The first ring, Narya, was adorned with a red stone. The name is derived from the Quenya nár meaning fire. It was also called the Narya the Great, Ring of Fire, and Red Ring.
According to Unfinished Tales, at the start of the War of the Elves and Sauron, Celebrimbor gave Narya together with the Ring Vilya to Gil-galad, High King of the Noldor. Gil-galad entrusted Narya to his lieutenant Círdan, Lord of the Havens of Mithlond, who kept it after Gil-galad's death. According to The Lord of the Rings, Gil-galad received only Vilya, while Círdan received Narya from the very beginning along with Galadriel receiving Nenya from the start.
In the Third Age, Círdan, recognizing Gandalf's true nature as one of the Maiar from Valinor, gave him the ring to aid him in his labours. It is described as having the power to inspire others to resist tyranny, domination, and despair (in other words, evoking hope in others around the wielder), as well as giving resistance to the weariness of time.

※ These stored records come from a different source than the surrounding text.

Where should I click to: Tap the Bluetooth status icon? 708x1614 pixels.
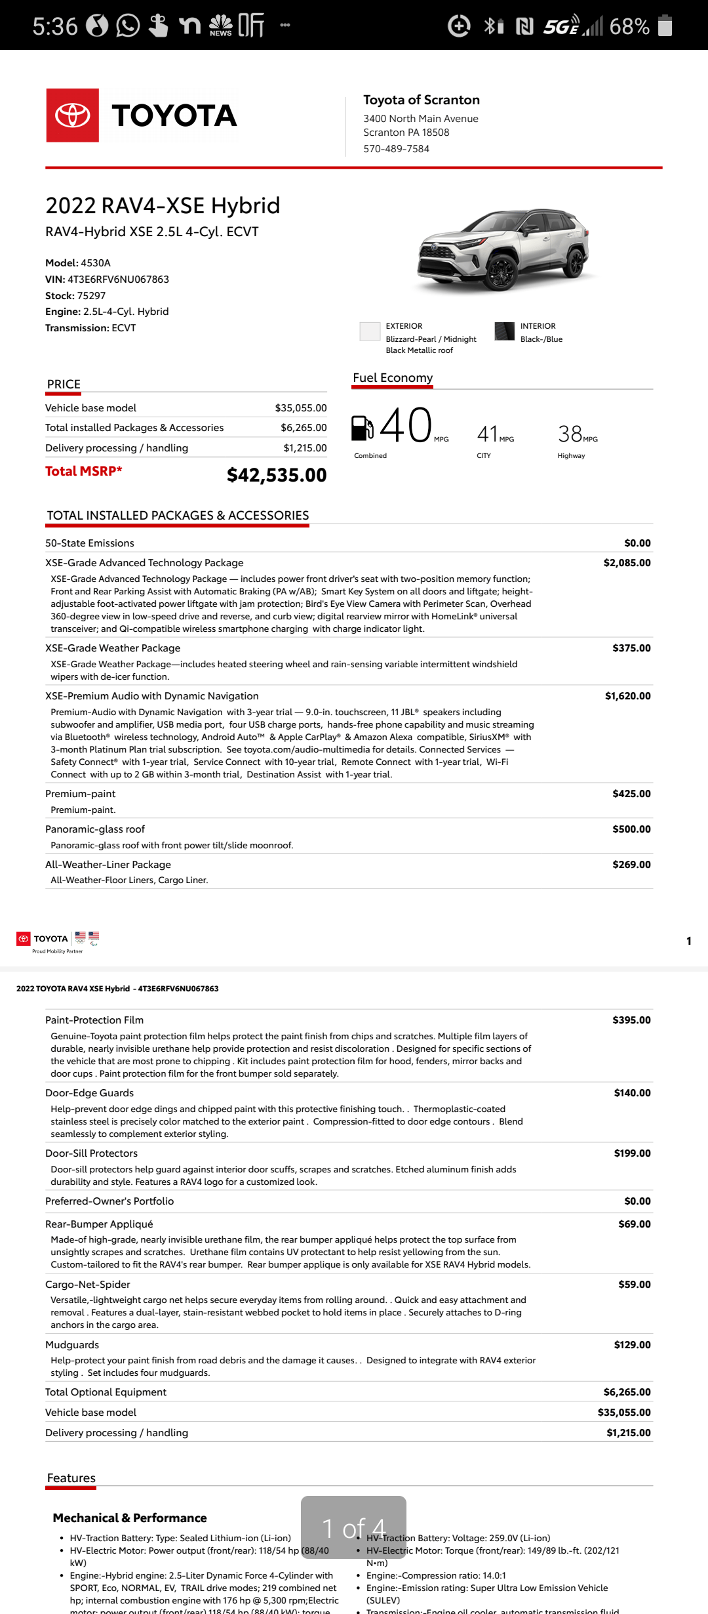point(494,26)
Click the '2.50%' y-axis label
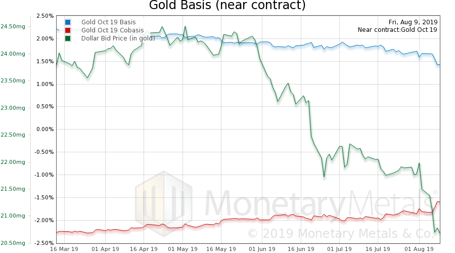The image size is (455, 253). tap(45, 16)
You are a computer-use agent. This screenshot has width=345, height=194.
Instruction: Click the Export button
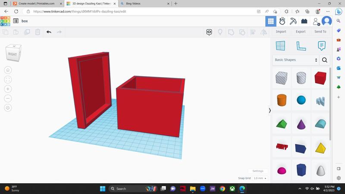[x=301, y=31]
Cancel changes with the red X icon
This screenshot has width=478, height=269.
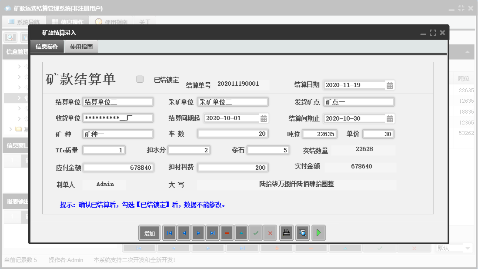pos(270,233)
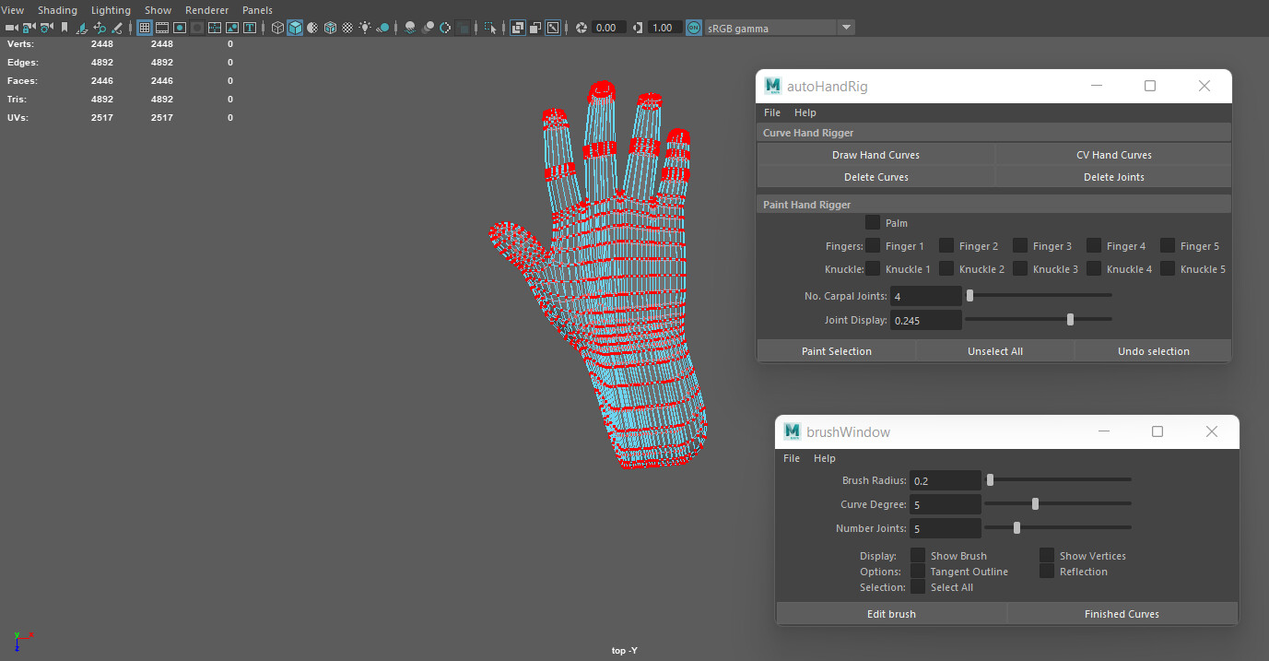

The second ring, Nenya, was made of mithril and adorned with a "white stone", presumably a diamond. The name is derived from the Quenya nén meaning water. It is also called Ring of Adamant, Ring of Water and the White Ring.
The ring was wielded by Galadriel of Lothlórien, and possessed a radiance that matched that of the stars; while Frodo Baggins could see it by virtue of being a Ring-bearer, Samwise Gamgee tells Galadriel he only "saw a star through your fingers". (This appears in many editions as "finger"—which sounds more magical, since it suggests that her finger has somehow become transparent—but The Treason of Isengard, ch. 13, note 34, mentions it as an error.)

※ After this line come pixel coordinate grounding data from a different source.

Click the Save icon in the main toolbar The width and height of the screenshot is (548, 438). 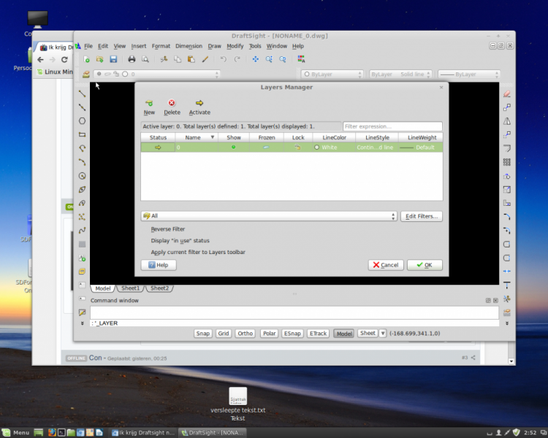point(113,59)
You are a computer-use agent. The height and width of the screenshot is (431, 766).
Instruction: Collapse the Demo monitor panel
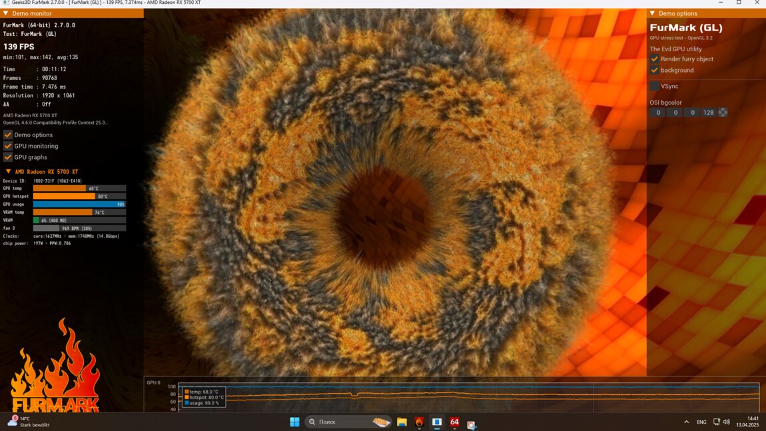(x=5, y=13)
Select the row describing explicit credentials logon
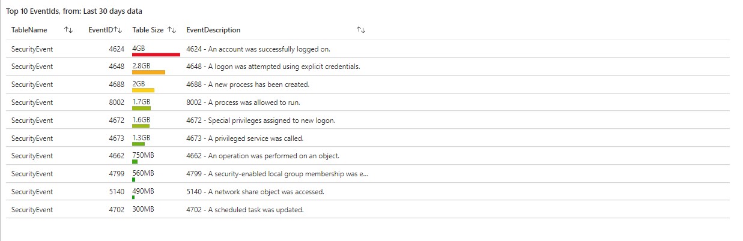 click(x=369, y=67)
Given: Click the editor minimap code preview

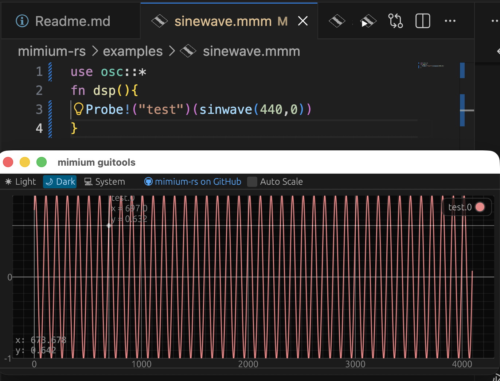Looking at the screenshot, I should [431, 66].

Nenya's power gave preservation, protection, and possibly concealment from evil because "there is a secret power here that holds evil from the land". However, the fact that Orcs from Moria entered Lórien after The Fellowship of the Ring and Lórien itself had suffered previous attacks from Sauron's Orcs sent from Dol Guldur suggests the power of the ring did not constitute military prowess. It was said that, protected as it was by Nenya, Lothlórien would not have fallen unless Sauron had personally come to attack it. Galadriel used these powers to create and sustain Lothlórien, but it also increased in her the longing for the Sea and her desire to return to the Undying Lands.
With the ring gone, the magic and beauty of Lórien also faded along with the extraordinary mallorn trees (save the one that Samwise Gamgee grew in Hobbiton) and it was gradually depopulated, until by the time Arwen came there to die in F.A. 121 it was deserted and in ruin.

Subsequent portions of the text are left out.